**Task statement**
Can you copy the lines word for word, starting at the line that contains "Identify the location of tag-label: 首页." and ending at the last line, leaving out the pictures?

**The data**
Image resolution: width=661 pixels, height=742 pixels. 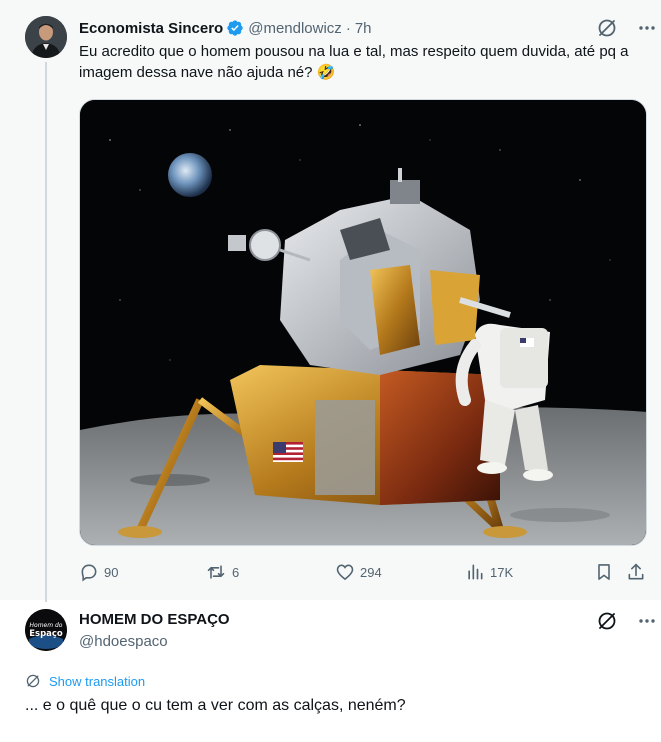 What do you see at coordinates (371, 572) in the screenshot?
I see `like-count: 294` at bounding box center [371, 572].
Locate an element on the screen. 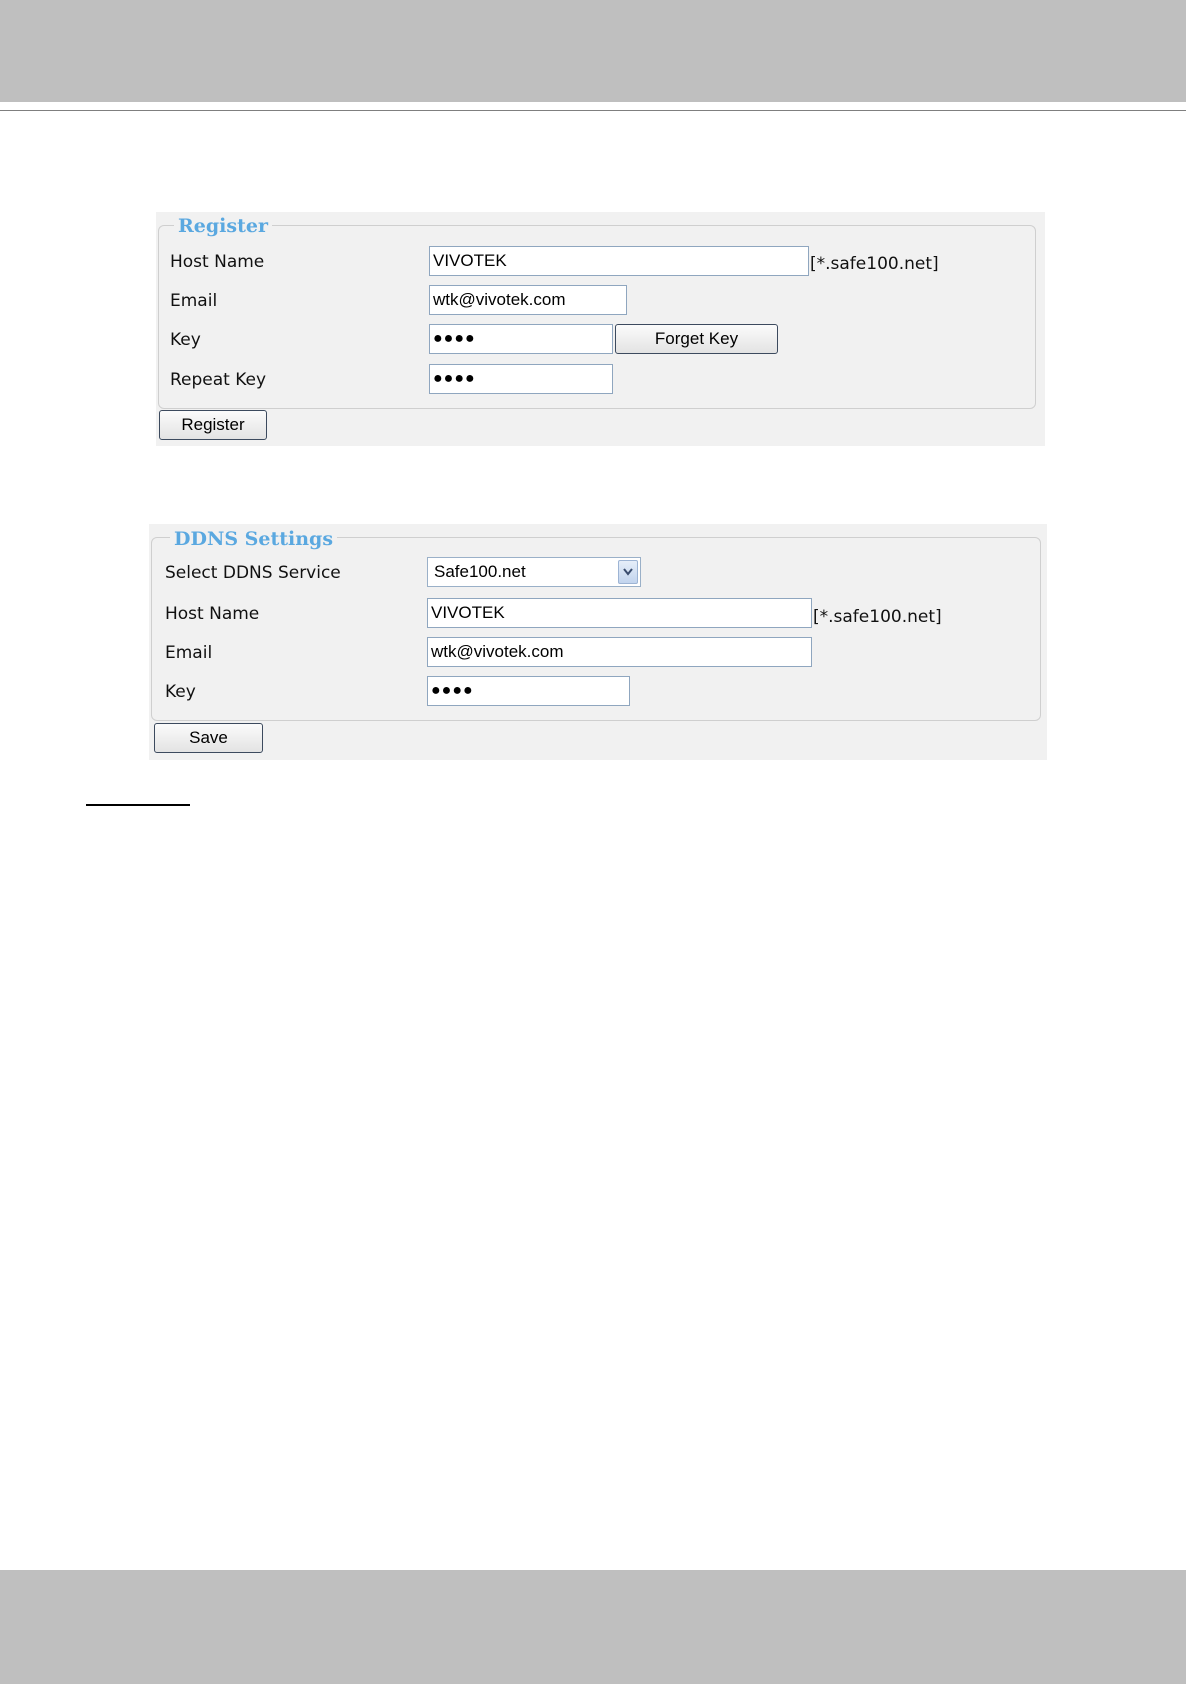 The height and width of the screenshot is (1684, 1191). ddns-host-name-input: VIVOTEK is located at coordinates (620, 613).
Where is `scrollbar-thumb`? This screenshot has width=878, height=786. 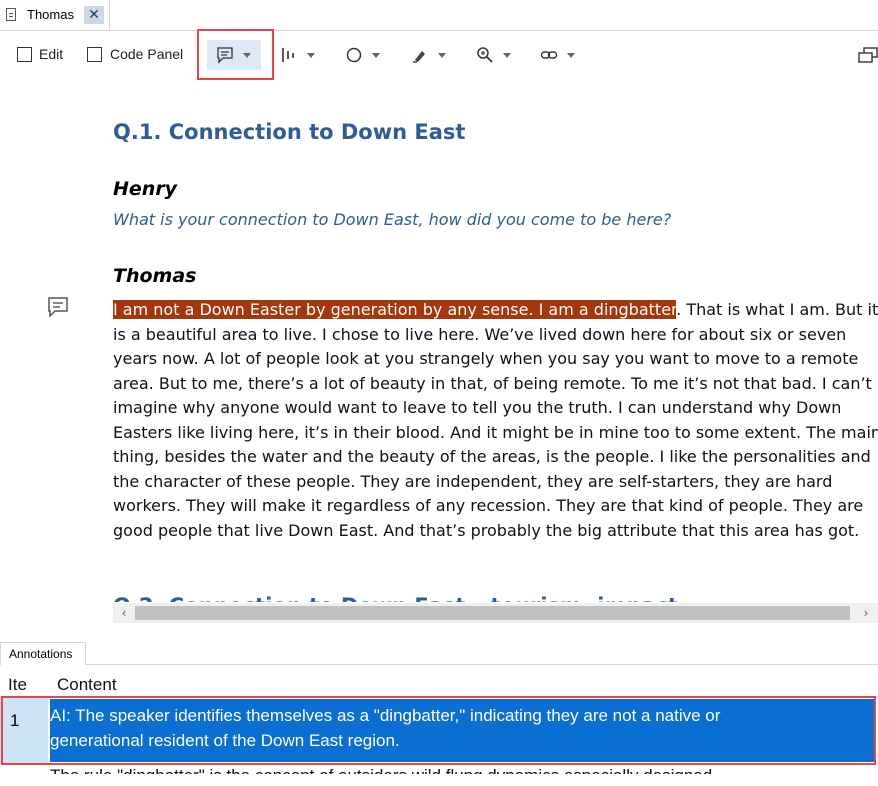 scrollbar-thumb is located at coordinates (492, 613).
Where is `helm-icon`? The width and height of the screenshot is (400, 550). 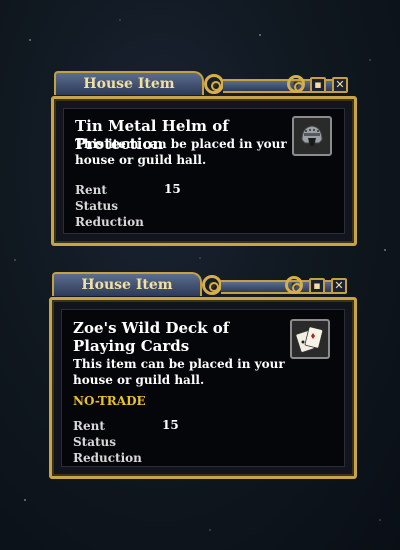
helm-icon is located at coordinates (312, 136).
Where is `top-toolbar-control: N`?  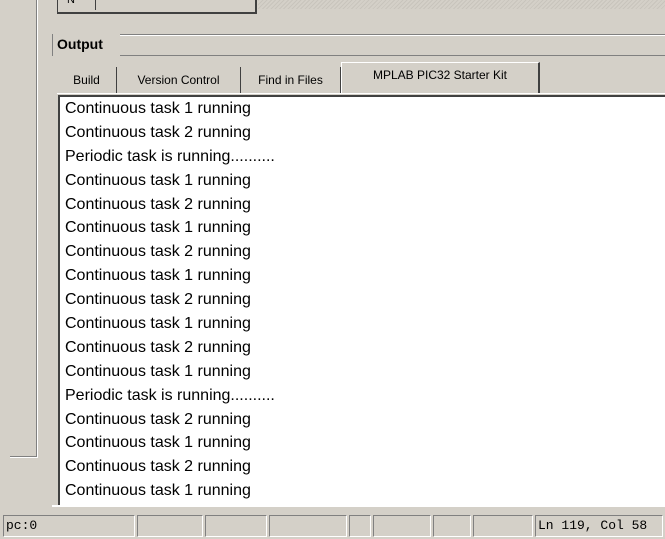
top-toolbar-control: N is located at coordinates (157, 7).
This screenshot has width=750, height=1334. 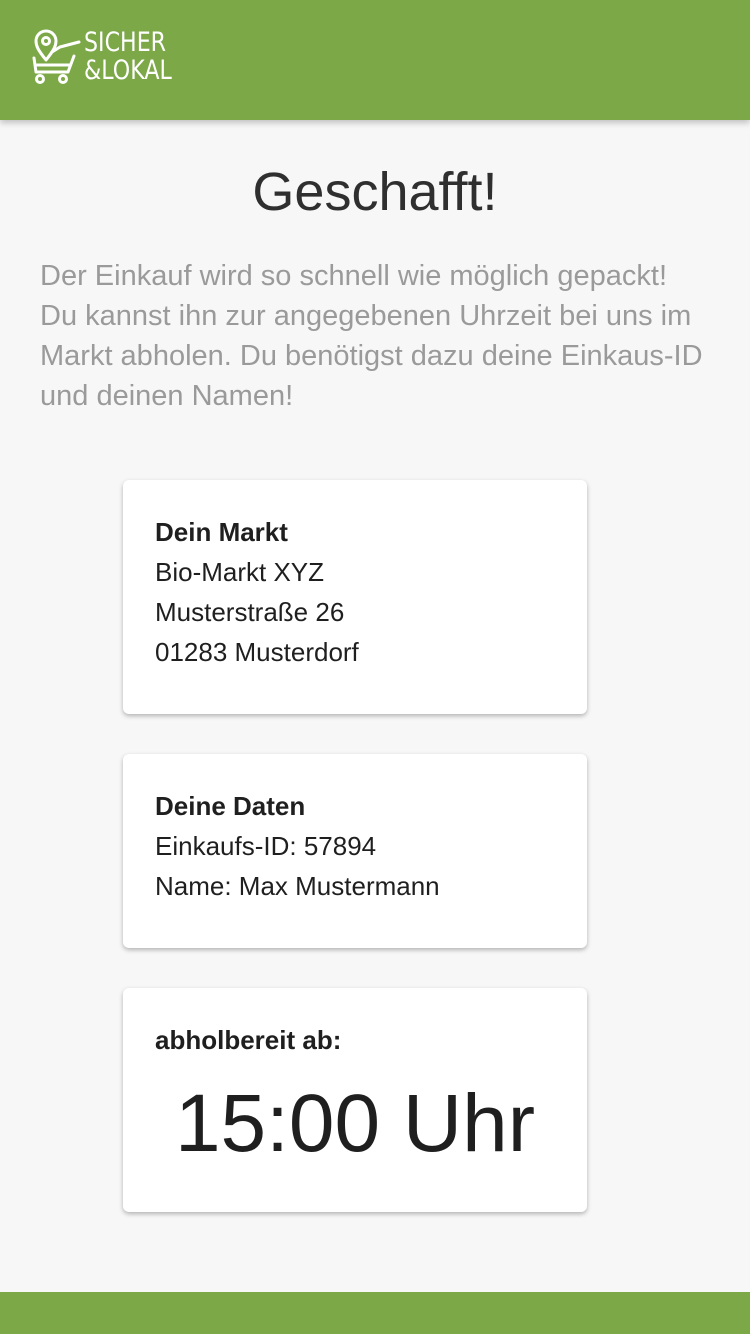 What do you see at coordinates (248, 1040) in the screenshot?
I see `pickup-heading: abholbereit ab:` at bounding box center [248, 1040].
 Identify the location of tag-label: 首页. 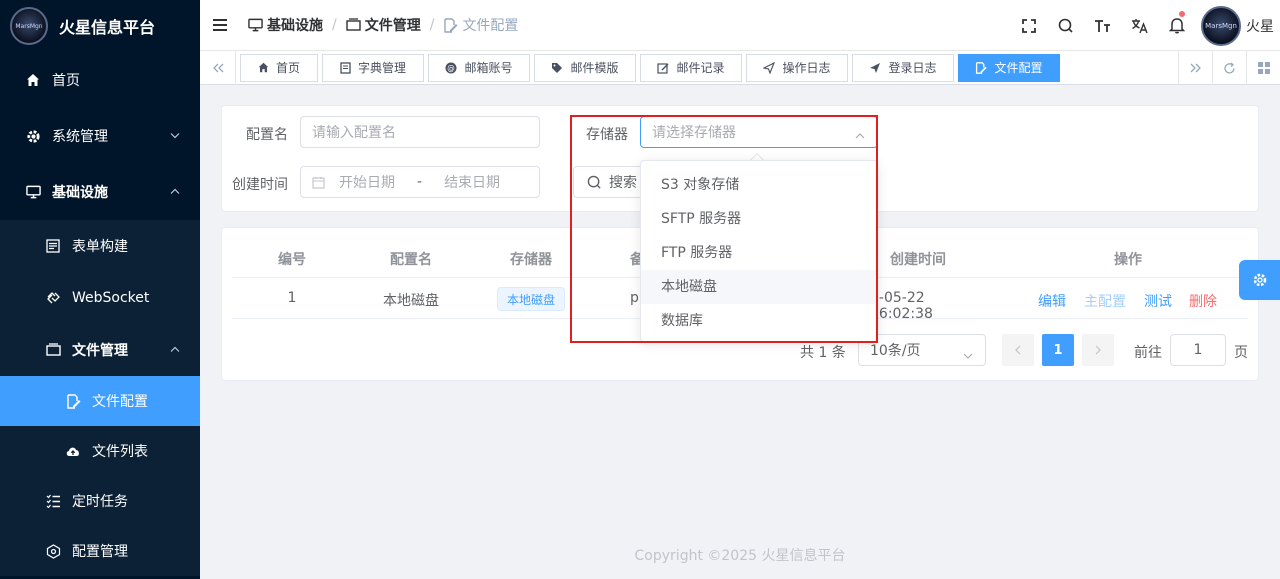
(288, 68).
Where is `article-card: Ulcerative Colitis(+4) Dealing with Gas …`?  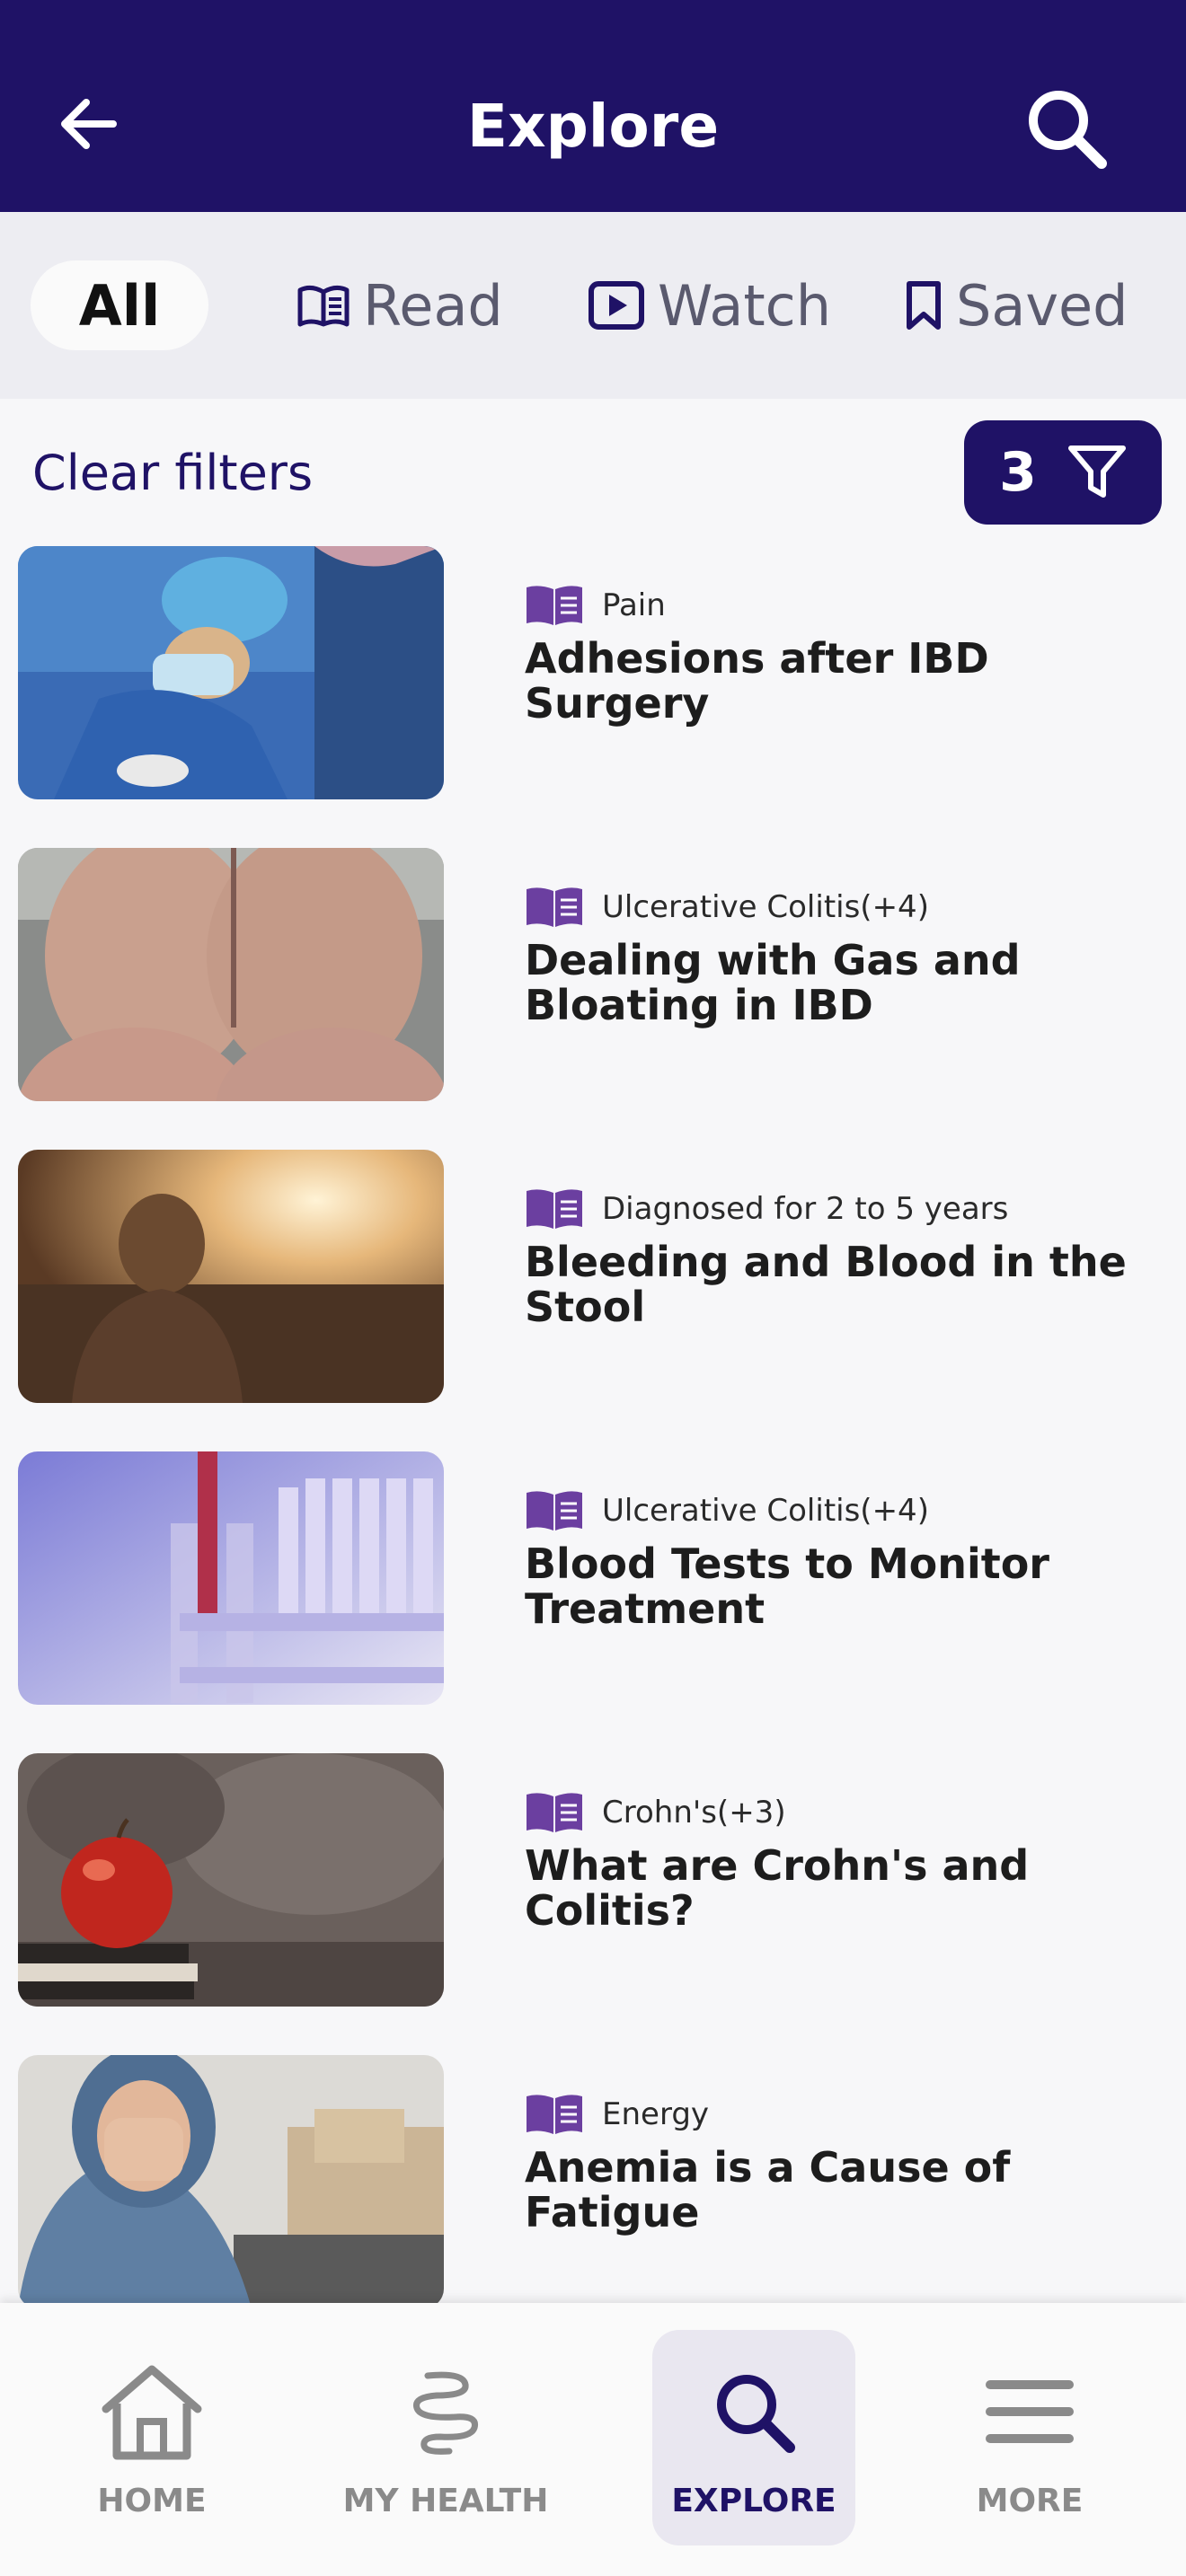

**Expected answer**
 Identify the location of tag-label: 首页. 
(288, 68).
Where is `article-card: Ulcerative Colitis(+4) Dealing with Gas …`?  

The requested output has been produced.